In this example, the amount of heat released by the oxidation reaction is
reduced by exactly the amount of energy MBoC6 m2.57/2.33 stored in the energy-rich covalent bonds
of the activated carrier molecule. And the activated carrier molecule picks up a
packet of energy of a size sufficient to power a chemical reaction elsewhere in the
cell.
ATP Is the Most Widely Used Activated Carrier Molecule
The most important and versatile of the activated carriers in cells is ATP (adenosine
triphosphate). Just as the energy stored in the raised bucket of water in
Figure 2–32B can drive a wide variety of hydraulic machines, ATP is a convenient
and versatile store, or currency, of energy used to drive a variety of chemical reactions
in cells. ATP is synthesized in an energetically unfavorable phosphorylation
reaction in which a phosphate group is added to ADP (adenosine diphosphate).

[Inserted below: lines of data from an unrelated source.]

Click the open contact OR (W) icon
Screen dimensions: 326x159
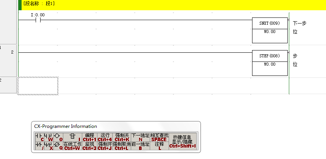pos(49,137)
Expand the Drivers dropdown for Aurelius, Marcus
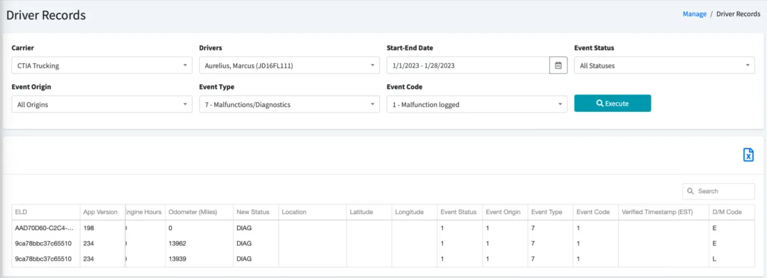The width and height of the screenshot is (767, 278). pos(290,65)
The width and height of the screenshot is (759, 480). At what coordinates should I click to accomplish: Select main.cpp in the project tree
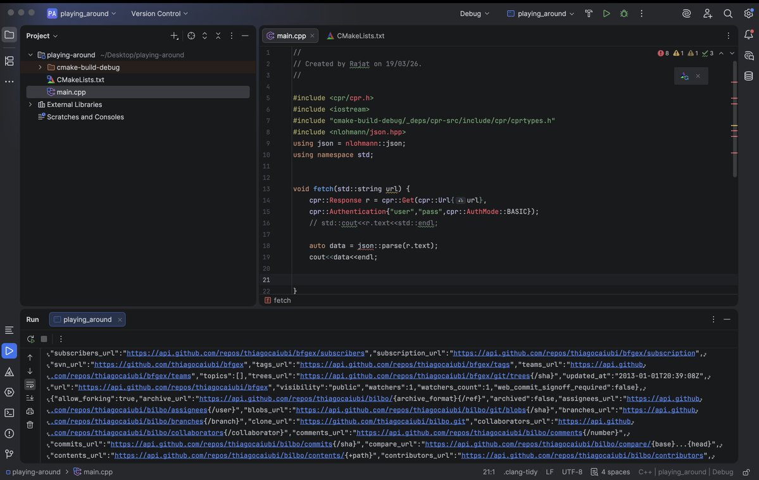coord(71,92)
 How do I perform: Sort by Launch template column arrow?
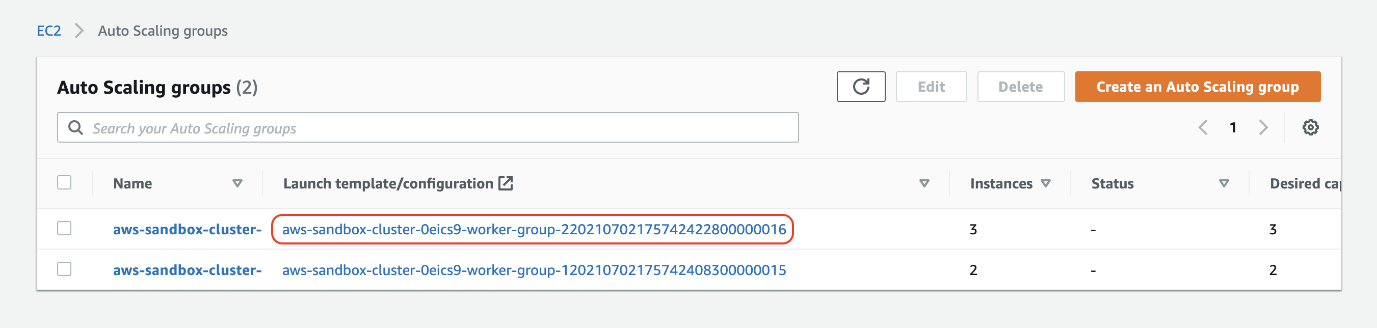coord(924,184)
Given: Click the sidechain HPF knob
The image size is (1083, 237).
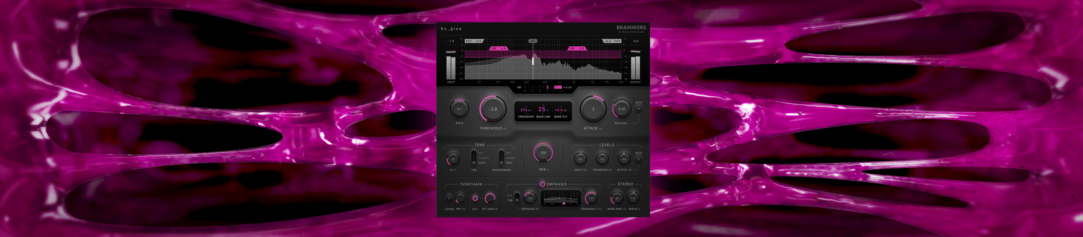Looking at the screenshot, I should tap(460, 198).
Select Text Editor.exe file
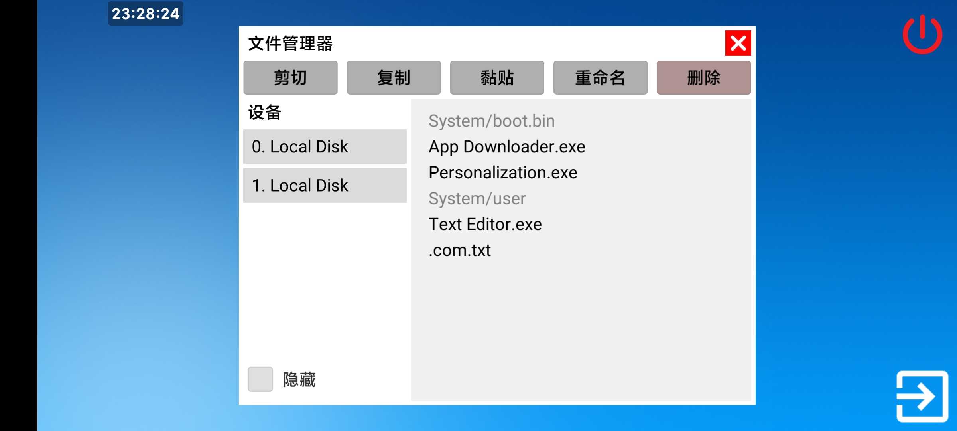This screenshot has width=957, height=431. [x=485, y=224]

When required, ATP gives up its energy packet through its energetically favorable
hydrolysis to ADP and inorganic phosphate (Figure 2–33). The regenerated ADP
is then available to be used for another round of the phosphorylation reaction that
forms ATP.
The energetically favorable reaction of ATP hydrolysis is coupled to many otherwise
unfavorable reactions through which other molecules are synthesized.
Many of these coupled reactions involve the transfer of the terminal phosphate in
ATP to another molecule, as illustrated by the phosphorylation reaction in Figure
2–34.
As the most abundant activated carrier in cells, ATP is the principle energy
currency. To give just two examples, it supplies energy for many of the pumps
that transport substances into and out of the cell (discussed in Chapter 11), and it
powers the molecular motors that enable muscle cells to contract and nerve cells
to transport materials from one end of their long axons to another (discussed in
Chapter 16).
Energy Stored in ATP Is Often Harnessed to Join Two Molecules
Together
We have previously discussed one way in which an energetically favorable reaction
can be coupled to an energetically unfavorable reaction, X → Y, so as to
enable it to occur. In that scheme, a second enzyme catalyzes the energetically
favorable reaction Y → Z, pulling all of the X to Y in the process. But when the
required product is Y and not Z, this mechanism is not useful.